*Instructions to follow*:
Go through the entries below and print, exactly, the lines starting at the one with "You are a computer-use agent. Viewport: 994px" and ending at the one with "Instruction: Open Help", keeping both ends and no others.

*Data to process*:
━━━━━━━━━━━━━━━━

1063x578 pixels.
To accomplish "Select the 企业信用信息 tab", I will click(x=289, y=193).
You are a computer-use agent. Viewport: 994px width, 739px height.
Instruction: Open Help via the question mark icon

━━━━━━━━━━━━━━━━

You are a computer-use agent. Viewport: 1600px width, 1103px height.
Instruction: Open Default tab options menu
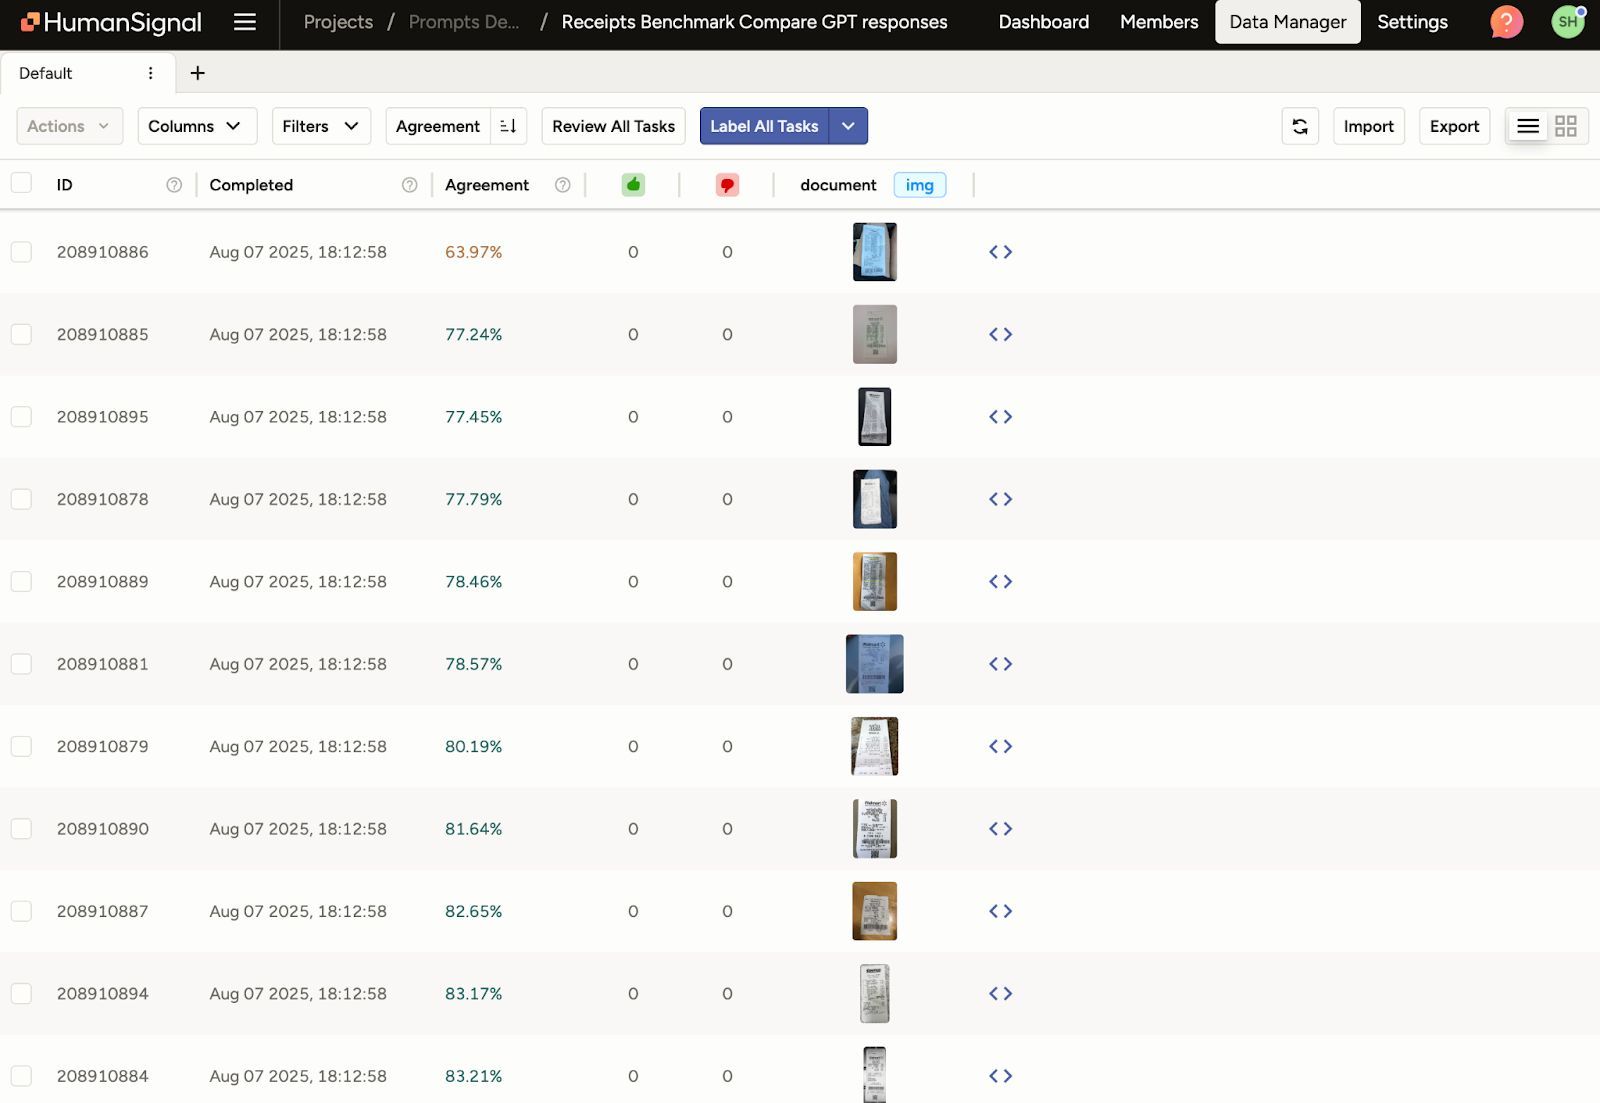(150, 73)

━━━━━━━━━━━━━━━━

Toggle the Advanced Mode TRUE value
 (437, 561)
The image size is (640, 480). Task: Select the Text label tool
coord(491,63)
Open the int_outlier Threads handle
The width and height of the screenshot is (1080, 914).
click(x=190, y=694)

━━━━━━━━━━━━━━━━

*Result*:
You are a computer-use agent. Viewport: 994px width, 739px height.
Instruction: Open Help via the question mark icon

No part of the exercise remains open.